The affair between father (David Niven) and daughter (Jean Seberg), which takes place mostly on the French Riviera, is not physical. Incest, as this story sees it, is emotional infantilism—the fear of life, the compulsion to security, the marriage with death. The marriage is consummated, not with a gesture of creation but with an act of destruction. The daughter murders her father's mistress (Deborah Kerr). Technically, the death is either a suicide or an accident, but if the method is euphemistic the meaning is clear. Father and daughter drift off on an aimless round of inconsequential pleasures.

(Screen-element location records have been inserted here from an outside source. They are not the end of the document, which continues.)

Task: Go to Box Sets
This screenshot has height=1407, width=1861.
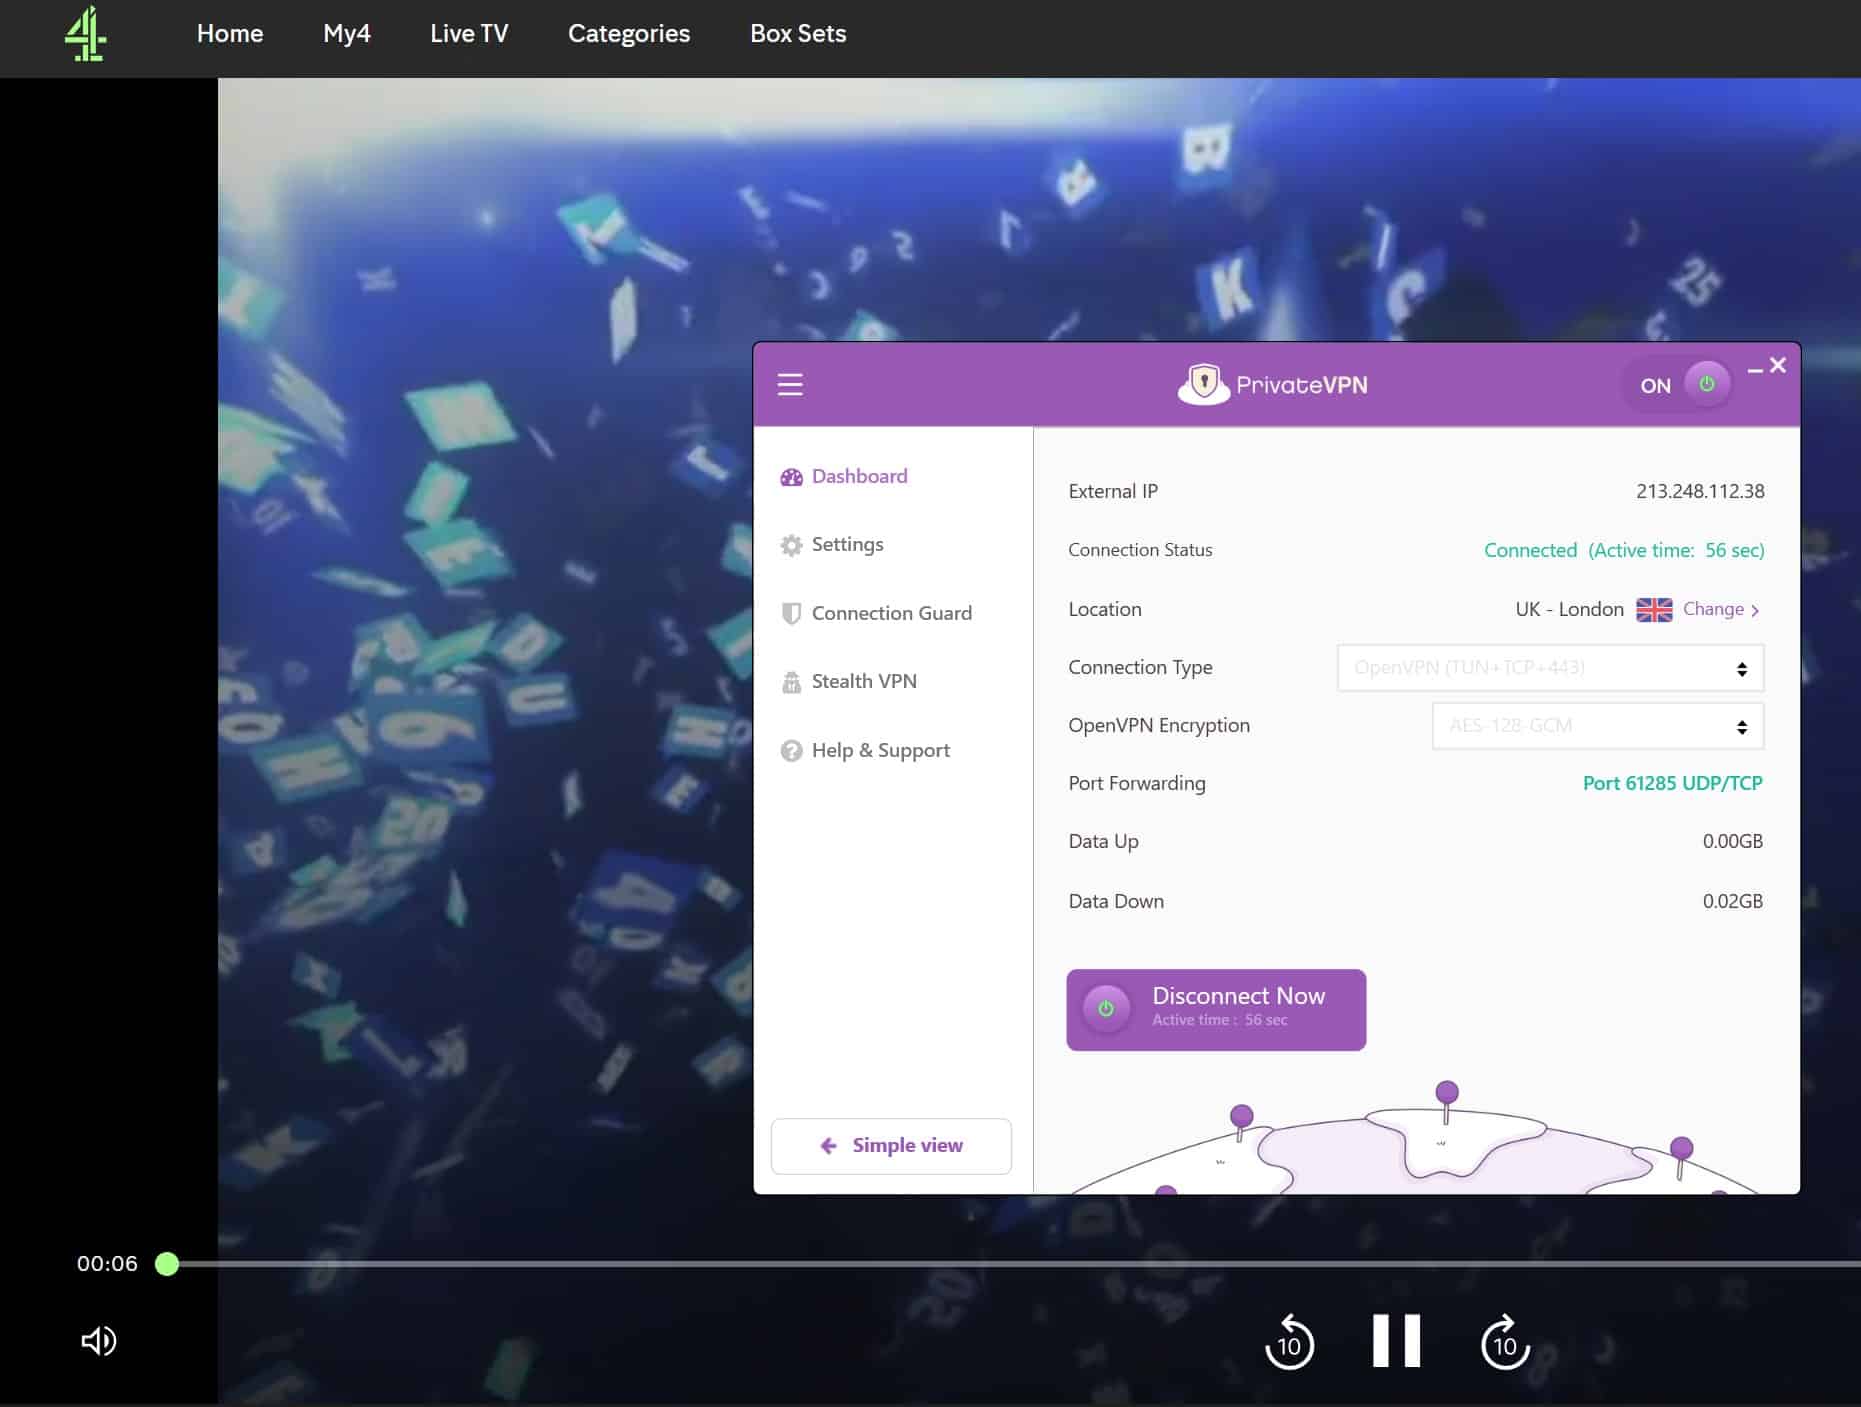Action: point(798,33)
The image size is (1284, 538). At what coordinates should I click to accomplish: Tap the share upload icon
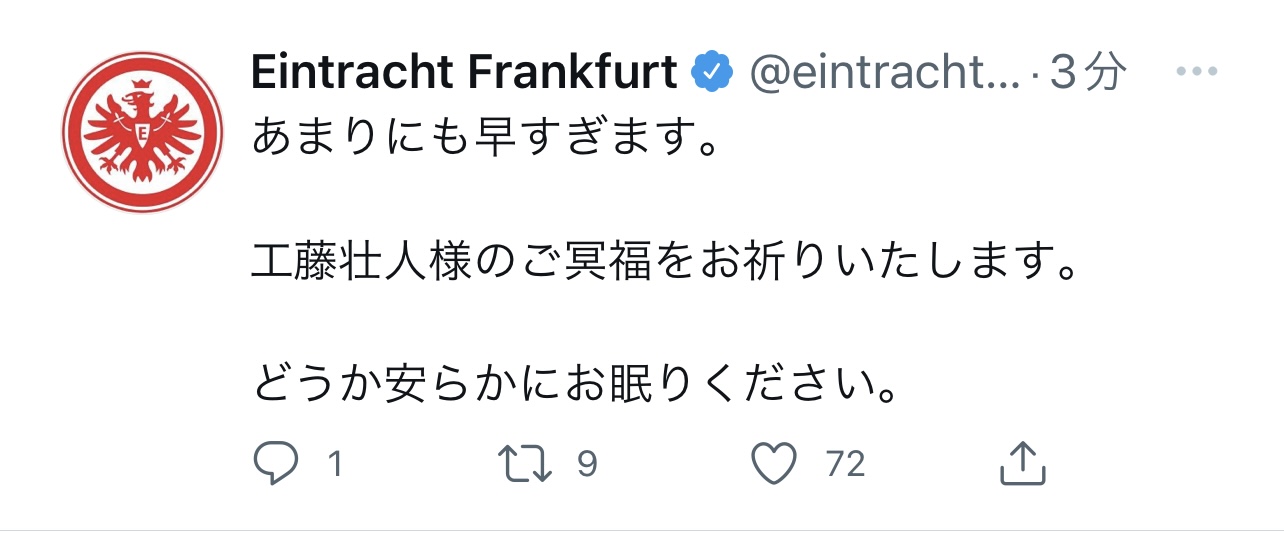[x=1022, y=464]
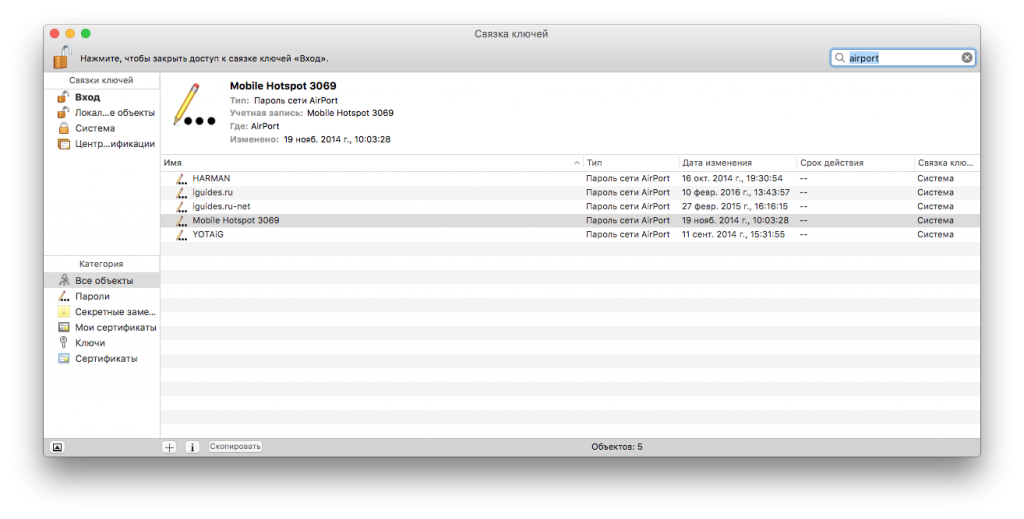
Task: Show the Все объекты category
Action: coord(103,281)
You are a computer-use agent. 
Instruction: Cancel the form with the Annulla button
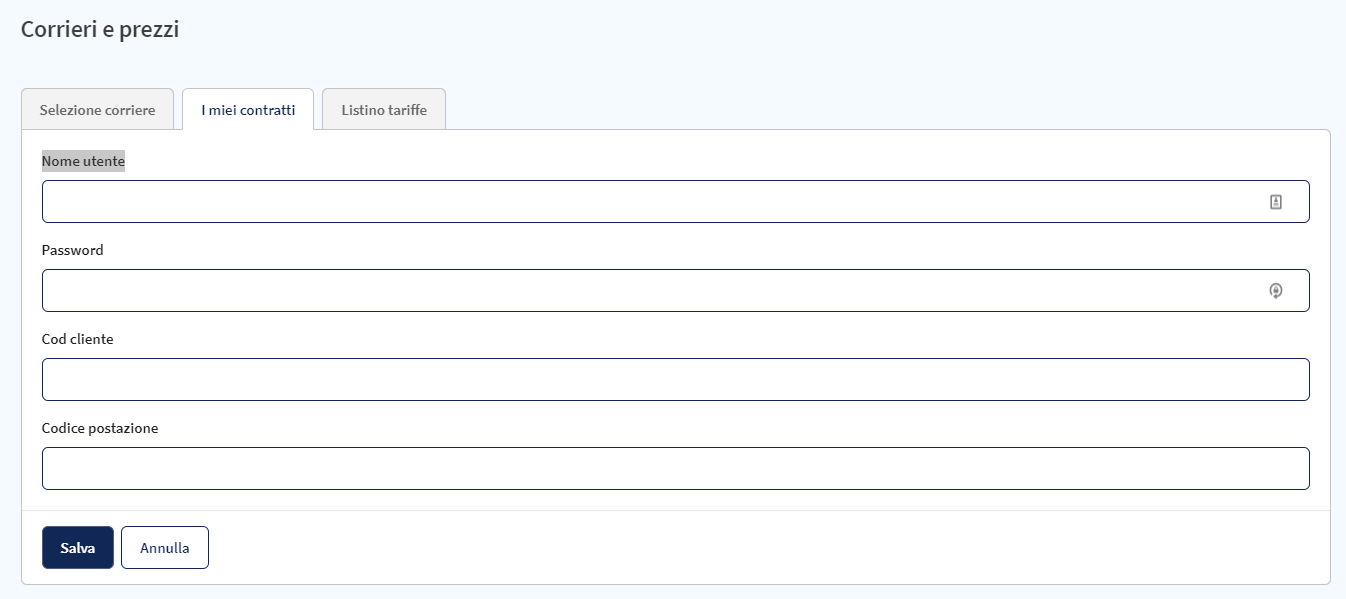(x=165, y=548)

It is a repulsive tale, but somehow repulsively alluring, though not in the same way the book was. Sagan's sensuous sentences suggested the presence of horror by wreathing softly about it; the camera pries into its morbid subject like a coroner. And the meanings that the novelist saw through her looking glass, darkly, Director Otto Preminger sees face to face in staring Mediterranean sunlight. He loses the French style but gains some common substance.

Director Preminger has done well with his actors, too. David Niven is remarkable as the sort of rake that accumulates his life in his face, like a pile of dead leaves. Deborah Kerr provides one transcendent scene in which, as she overhears her man with another woman, her prim, pretty English face breaks up like a cooky in the fingers of a child. And Jean Seberg, rebounding from her disastrous debut as Joan of Arc (TIME, July 1), blooms with just the right suggestion of unhealthy freshness, a cemetery flower.

Most of the picture's defects are inherited from the author—the schoolgirl longueurs on life, the Rimbaudelairean sentimentality about evil, the fashionable despairs with the Paris labels on them. But then the author has provided the vital thing in the picture too: a story that seizes the imagination and insists on being read not only as a story but as a symptom of one of the more exotic diseases of leisure.

Legend of the Lost (Batjac; United Artists) is filled with authentic Technicolor views of Libya, and packed with authentic Hollywood hokum. The movie stars Rossano Brazzi as a no-good do-gooder, Sophia Loren as a bad girl from Timbuktu, and John Wayne as the man who discovers something good about her.